_AIM OF THE TASK_
Below this line is a set of entries; quote exactly the lines from the line that contains "Instruction: Click the Create" to the line that contains "Task: Save the spreadsheet", both lines included.

_SUPPLIED ENTRIES_

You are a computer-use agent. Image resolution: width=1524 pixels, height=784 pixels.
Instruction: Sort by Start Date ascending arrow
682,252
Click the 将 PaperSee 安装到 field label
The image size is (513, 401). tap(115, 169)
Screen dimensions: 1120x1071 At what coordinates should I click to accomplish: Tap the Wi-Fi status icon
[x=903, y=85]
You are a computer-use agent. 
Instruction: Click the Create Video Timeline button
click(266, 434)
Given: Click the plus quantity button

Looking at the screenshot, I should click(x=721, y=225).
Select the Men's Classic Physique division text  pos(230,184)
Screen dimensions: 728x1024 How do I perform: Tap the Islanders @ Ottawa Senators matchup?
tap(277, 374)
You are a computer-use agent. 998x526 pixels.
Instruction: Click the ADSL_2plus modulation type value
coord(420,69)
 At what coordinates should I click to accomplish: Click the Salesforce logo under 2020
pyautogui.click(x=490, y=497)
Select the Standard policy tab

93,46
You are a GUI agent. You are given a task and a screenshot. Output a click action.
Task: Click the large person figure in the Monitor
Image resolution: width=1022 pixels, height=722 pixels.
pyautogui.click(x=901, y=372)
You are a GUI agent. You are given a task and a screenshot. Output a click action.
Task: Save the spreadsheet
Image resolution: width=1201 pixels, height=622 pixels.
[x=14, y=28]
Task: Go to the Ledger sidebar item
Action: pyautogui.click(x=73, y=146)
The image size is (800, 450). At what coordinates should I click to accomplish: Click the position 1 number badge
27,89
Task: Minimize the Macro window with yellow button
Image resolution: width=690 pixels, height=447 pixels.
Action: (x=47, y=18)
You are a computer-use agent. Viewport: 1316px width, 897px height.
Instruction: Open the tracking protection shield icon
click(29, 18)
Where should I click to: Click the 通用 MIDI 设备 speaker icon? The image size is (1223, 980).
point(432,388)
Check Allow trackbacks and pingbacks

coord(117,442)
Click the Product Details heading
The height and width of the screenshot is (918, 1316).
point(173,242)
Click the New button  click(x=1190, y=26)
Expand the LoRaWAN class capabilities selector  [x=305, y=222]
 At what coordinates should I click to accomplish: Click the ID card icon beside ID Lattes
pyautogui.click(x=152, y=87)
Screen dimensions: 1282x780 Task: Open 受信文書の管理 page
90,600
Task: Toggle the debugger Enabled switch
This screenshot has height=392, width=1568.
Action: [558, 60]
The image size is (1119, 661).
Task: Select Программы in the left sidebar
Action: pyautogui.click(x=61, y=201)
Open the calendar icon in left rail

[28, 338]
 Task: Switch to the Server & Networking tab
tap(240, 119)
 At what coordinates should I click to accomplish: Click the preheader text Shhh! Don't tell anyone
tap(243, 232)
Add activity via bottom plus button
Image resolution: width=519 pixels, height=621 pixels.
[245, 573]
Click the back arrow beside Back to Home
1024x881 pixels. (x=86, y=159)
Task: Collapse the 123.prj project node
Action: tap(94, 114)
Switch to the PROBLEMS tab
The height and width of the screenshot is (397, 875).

_YOUR RESPONSE_
Instruction: Click the Create Video Timeline button
click(266, 434)
Given: Click the plus quantity button

Looking at the screenshot, I should click(x=721, y=225).
Select the Men's Classic Physique division text  pos(230,184)
Screen dimensions: 728x1024 How do I perform: Tap the Islanders @ Ottawa Senators matchup?
tap(277, 374)
You are a computer-use agent. 998x526 pixels.
Instruction: Click the ADSL_2plus modulation type value
coord(420,69)
 At what coordinates should I click to accomplish: Click the Salesforce logo under 2020
pyautogui.click(x=490, y=497)
Select the Standard policy tab

93,46
You are a GUI agent. You are given a task and a screenshot. Output a click action.
Task: Click the large person figure in the Monitor
Image resolution: width=1022 pixels, height=722 pixels.
pyautogui.click(x=901, y=372)
You are a GUI agent. You are given a task and a screenshot. Output a click action.
Task: Save the spreadsheet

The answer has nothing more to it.